Enquanto os estados do Norte dedicaram-se ao desenvolvimento manufatureiro e de pequenas propriedades agrícolas com trabalho livre assalariado, os estados do Sul defendiam a existência de grandes latifúndios, baseados na monocultura e totalmente dependentes do trabalho escravo. De modo que o resultado do conflito não poderia ser outro, 600 mil mortos, a abolição da escravidão se deu em todo o país com a promulgação da 13ª Emenda Constitucional, e o Sul ficou arrasado e acabou sendo reintegrado à União.

E por que pensar sobre isso? Bem, porque um dos pecados que o Brasil insiste em cometer, em pleno século XXI, é justamente não se permitir oportunizar um debate franco e honesto em torno da identidade nacional, sob a ótica da contemporaneidade. O olhar do país sobre si é o mesmo de quando era Colônia portuguesa. Submisso, subserviente, subjugado, dominado, dependente, pela ação dos açoites e chibatas, reais e subjetivos, que as elites dominantes presentes nos espaços sociais permanecem utilizando.
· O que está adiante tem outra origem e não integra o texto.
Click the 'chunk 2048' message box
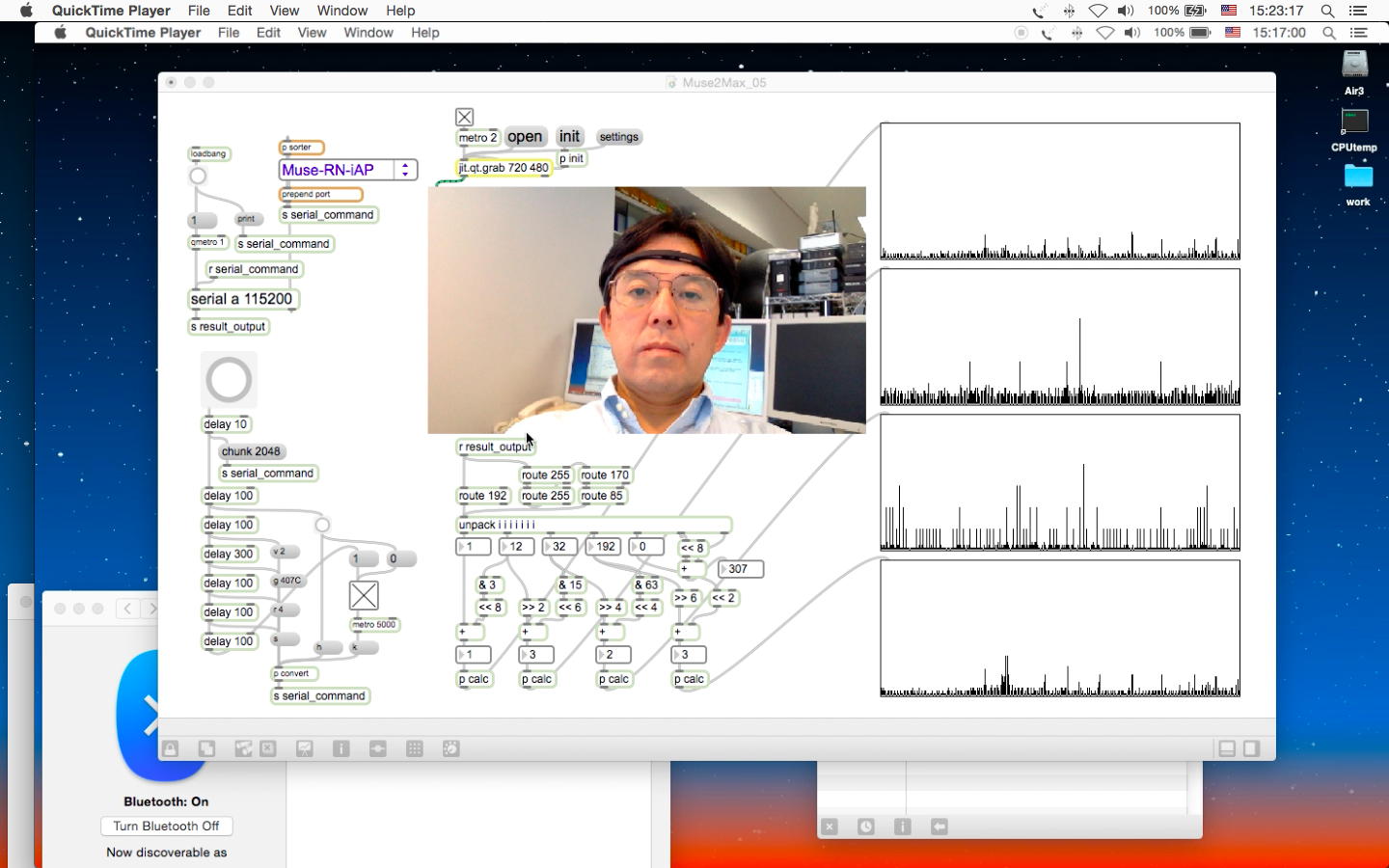Screen dimensions: 1389x868 click(251, 451)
O que significa que apesar de todas as voltas que o mundo deu, e continua a dar, o Brasil não consegue vislumbrar um outro modelo de sociedade e desenvolvimento. Se mantém cativo à reprodução de padrões retrógrados, nocivos e desajustados, os quais cada vez mais entram em conflito direto com a realidade atual, na medida em que o resto do mundo não se baseia nas mesmas crenças, valores e convicções. Algo que nos faz perceber que o protagonismo que o país idealiza nas suas pretensões é totalmente frágil e inatingível.

Portanto, sem essa de se refugiar debaixo das asas de uma narrativa sobre frente ampla ou governo de coalizão, para justificar os seus recentes apequenamentos. Isso não cola! Se esse tipo de agregação existiu, em algum momento, durante a disputa eleitoral, foi porque 50,90% dos votos válidos depositados nas urnas ansiavam desesperadamente por esse tipo de discussão em torno da identidade nacional e de um outro modelo de sociedade e desenvolvimento. Isso, sem contar o fato de que a Democracia, o Estado de Direito, a Constituição e a Cidadania estavam sob fogo cruzado intenso expresso na forma de ataques reais e virtuais de natureza golpista.
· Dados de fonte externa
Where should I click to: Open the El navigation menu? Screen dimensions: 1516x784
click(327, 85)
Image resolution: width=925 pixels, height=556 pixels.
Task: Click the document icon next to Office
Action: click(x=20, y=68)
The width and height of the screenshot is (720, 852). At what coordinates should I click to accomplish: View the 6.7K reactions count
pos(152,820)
Foi, então, uma esperança aspergida através de palavras propositivas o que moveu grande parte da população a acreditar na mudança; mas, agora, diante dos recentes movimentos evasivos do governo, a realidade frustra e desaponta profundamente o contingente de eleitores e simpatizantes, mundo afora. Na medida em que, nem o governo e nem os cidadãos foram pegos de surpresa com uma formação do Congresso Nacional majoritariamente alinhada com a direita e seus matizes, o excesso de dialogia diplomática que o governo tenta aplicar nesse momento já causa desgastes significativos. Ora, onde está a tal frente ampla ou o tal governo de coalizão que contribuiriam para colocar de pé as propostas transformadoras?

Eis que, de repente, ao contrário destes cumprirem esse papel, notoriamente difundido durante as eleições, o que se viu foi a sua debandada oportunista para o lado dos interesses rançosos nacionais. O que torna difícil, então, não perguntar a quem o governo deve manter a dignidade de ser respeitoso e leal? Ao Congresso Nacional, no viés da direita e seus matizes, ou aos eleitores e simpatizantes que tornaram possível à sua eleição? Às máculas históricas coloniais ou às realidades impostas pelo mundo contemporâneo?  Ao retrocesso ou ao progresso sustentável? Essas são questões urgentes que precisam ser respondidas.

Afinal de contas, os recentes acontecimentos no Congresso Nacional fazem com que os projetos do governo soem, agora, como propagandas enganosas, incapazes de serem levadas adiante, porque falta a pujança convicta em sustentá-los, discursiva e objetivamente, como parecia acontecer durante a campanha eleitoral. Sendo assim, a população brasileira tem o direito de saber, de uma vez por todas, sobre qual terreno político-ideológico coloca seus pés e sua confiança, a fim de não ser surpreendida e usurpada nos seus direitos e nas suas expectativas mais importantes.